### [What the task asks]
Return the lines of the material below exactly, beginning with the line that has "You are a GUI" in it and finishing with the line that has "Click the dark font color swatch" in it. Leave all pictures aside.
** Opening Records provided block **
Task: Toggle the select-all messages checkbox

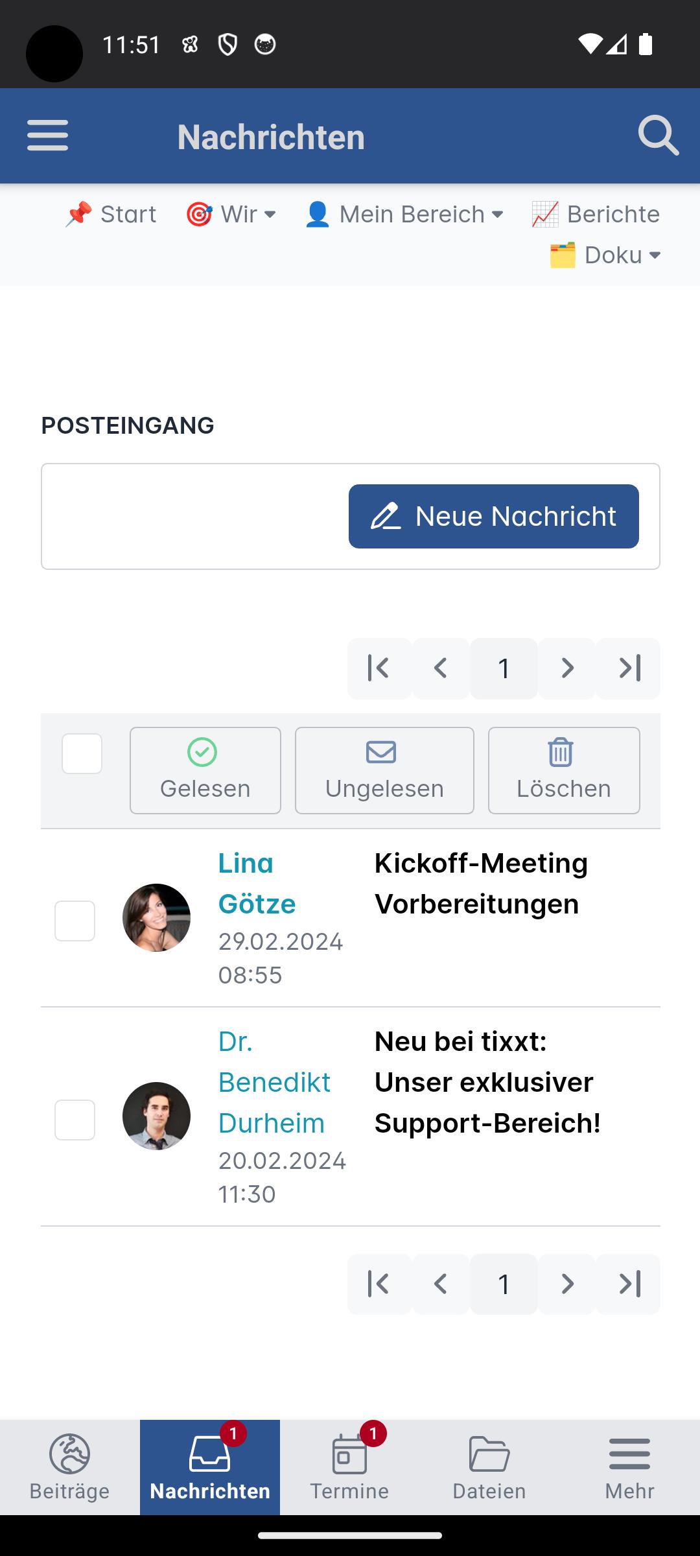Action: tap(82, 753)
** Closing Records provided block **
** Opening Records provided block **
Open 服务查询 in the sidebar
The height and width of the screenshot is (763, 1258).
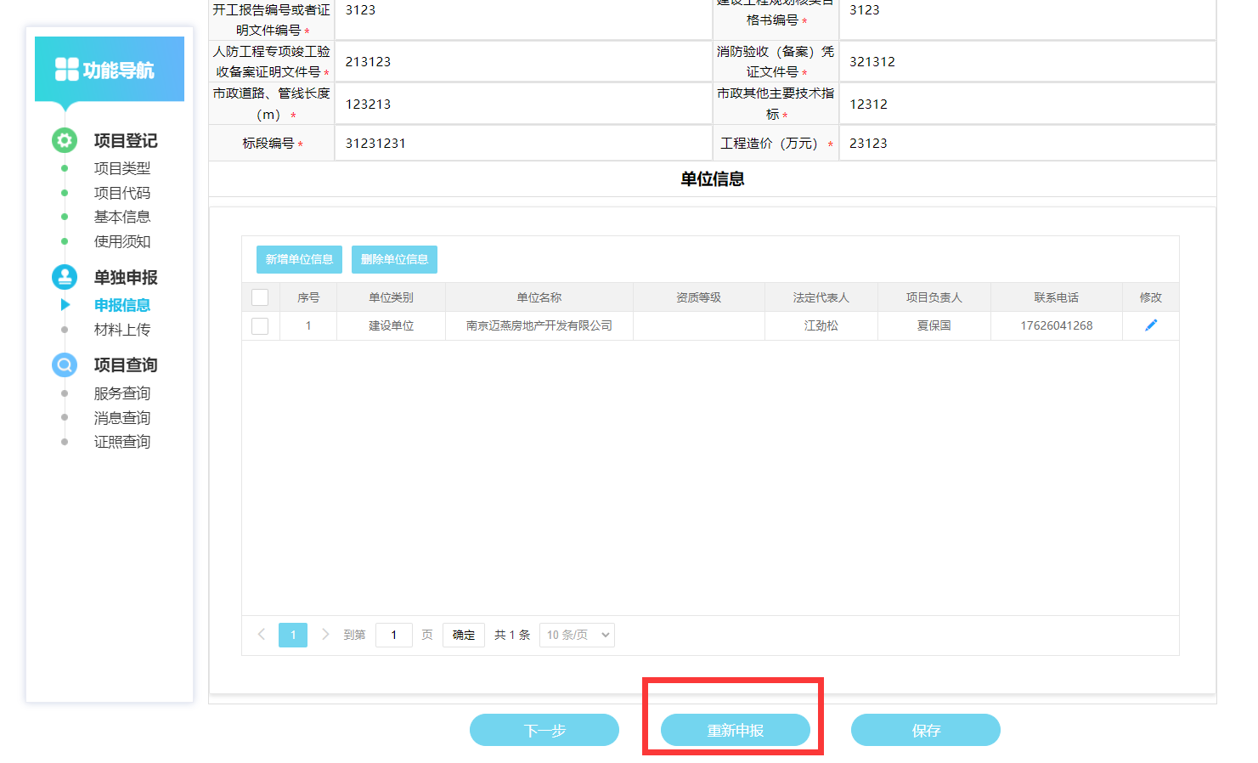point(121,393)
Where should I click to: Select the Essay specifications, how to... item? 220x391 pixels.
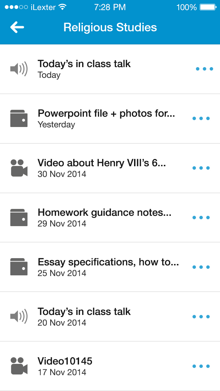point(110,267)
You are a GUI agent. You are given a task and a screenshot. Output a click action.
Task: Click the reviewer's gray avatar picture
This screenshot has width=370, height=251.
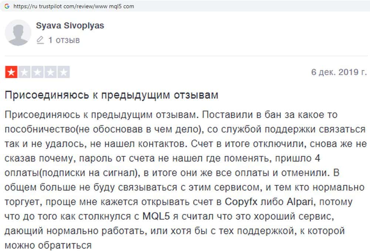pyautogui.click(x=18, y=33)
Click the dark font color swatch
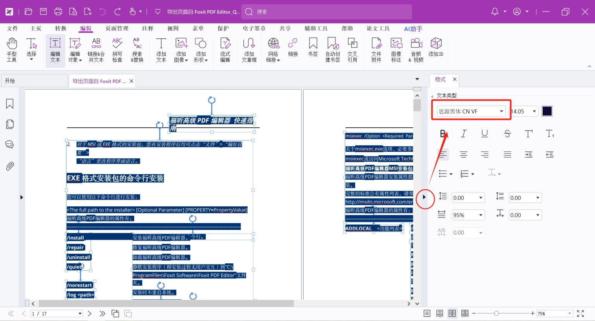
** Closing Records provided block **
### [Task solution]
You are a GUI agent. You are given a task and a screenshot. Output a click action.
Task: Click the reviewer's gray avatar picture
This screenshot has width=370, height=251.
pyautogui.click(x=18, y=33)
Click the dark font color swatch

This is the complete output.